A single number is the expected answer: the count of lines in the records below that contain "sinh".

━━━━━ Data extracts ━━━━━

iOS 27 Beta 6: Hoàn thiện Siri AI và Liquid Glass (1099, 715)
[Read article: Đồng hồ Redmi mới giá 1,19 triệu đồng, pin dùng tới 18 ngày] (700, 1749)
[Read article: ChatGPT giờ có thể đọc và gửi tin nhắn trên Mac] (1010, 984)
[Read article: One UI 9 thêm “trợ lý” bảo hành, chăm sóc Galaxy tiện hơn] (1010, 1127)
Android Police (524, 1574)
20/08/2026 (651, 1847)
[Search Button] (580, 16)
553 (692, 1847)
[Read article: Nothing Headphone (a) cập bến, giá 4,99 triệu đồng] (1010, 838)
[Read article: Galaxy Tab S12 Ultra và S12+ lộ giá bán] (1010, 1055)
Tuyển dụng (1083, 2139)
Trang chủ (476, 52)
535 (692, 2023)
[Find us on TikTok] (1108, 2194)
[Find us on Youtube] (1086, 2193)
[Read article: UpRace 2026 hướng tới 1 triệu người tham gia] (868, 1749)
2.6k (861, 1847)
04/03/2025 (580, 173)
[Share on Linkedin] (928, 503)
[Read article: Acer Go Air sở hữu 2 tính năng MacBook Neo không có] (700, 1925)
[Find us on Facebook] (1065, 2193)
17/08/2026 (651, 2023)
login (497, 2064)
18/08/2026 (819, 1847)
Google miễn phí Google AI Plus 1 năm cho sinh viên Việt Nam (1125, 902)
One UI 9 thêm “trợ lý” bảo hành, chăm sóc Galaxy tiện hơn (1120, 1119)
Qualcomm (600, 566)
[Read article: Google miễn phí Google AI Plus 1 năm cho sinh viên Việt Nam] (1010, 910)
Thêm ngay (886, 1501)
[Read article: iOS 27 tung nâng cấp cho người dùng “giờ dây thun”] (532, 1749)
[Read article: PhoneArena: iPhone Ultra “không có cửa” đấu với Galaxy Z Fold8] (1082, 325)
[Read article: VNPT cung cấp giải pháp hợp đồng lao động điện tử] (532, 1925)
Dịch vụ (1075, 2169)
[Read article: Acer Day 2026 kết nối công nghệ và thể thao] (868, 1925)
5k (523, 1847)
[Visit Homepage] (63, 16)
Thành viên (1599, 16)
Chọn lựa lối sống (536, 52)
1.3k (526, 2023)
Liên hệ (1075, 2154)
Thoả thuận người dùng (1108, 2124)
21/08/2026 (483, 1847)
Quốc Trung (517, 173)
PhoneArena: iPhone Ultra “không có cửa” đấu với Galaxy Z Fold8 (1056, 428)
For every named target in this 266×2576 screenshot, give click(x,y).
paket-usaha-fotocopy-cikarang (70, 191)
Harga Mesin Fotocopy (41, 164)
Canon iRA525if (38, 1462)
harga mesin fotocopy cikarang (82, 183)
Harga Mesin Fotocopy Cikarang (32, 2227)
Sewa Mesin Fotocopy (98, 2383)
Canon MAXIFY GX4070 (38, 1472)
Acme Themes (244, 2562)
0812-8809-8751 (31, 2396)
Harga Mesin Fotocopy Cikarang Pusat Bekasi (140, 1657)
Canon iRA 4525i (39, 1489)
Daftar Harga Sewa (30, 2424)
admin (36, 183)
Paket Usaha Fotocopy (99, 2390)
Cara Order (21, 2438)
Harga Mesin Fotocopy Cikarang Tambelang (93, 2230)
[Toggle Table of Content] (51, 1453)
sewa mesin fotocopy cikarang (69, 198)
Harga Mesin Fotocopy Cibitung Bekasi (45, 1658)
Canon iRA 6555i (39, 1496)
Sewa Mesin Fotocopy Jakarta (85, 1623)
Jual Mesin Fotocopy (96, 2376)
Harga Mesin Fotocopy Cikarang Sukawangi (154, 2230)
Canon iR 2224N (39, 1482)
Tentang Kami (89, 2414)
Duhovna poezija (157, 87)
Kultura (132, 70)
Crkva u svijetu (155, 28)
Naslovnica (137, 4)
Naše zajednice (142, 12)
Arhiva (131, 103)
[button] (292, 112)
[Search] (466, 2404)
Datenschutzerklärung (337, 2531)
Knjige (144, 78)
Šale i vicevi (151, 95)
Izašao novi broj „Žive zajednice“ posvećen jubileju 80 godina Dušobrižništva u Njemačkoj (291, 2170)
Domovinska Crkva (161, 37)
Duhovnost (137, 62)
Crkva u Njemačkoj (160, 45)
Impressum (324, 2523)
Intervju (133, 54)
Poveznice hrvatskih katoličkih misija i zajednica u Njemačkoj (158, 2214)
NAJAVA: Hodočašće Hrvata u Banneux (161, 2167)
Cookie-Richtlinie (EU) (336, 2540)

━━━━━

**Task answer:**
2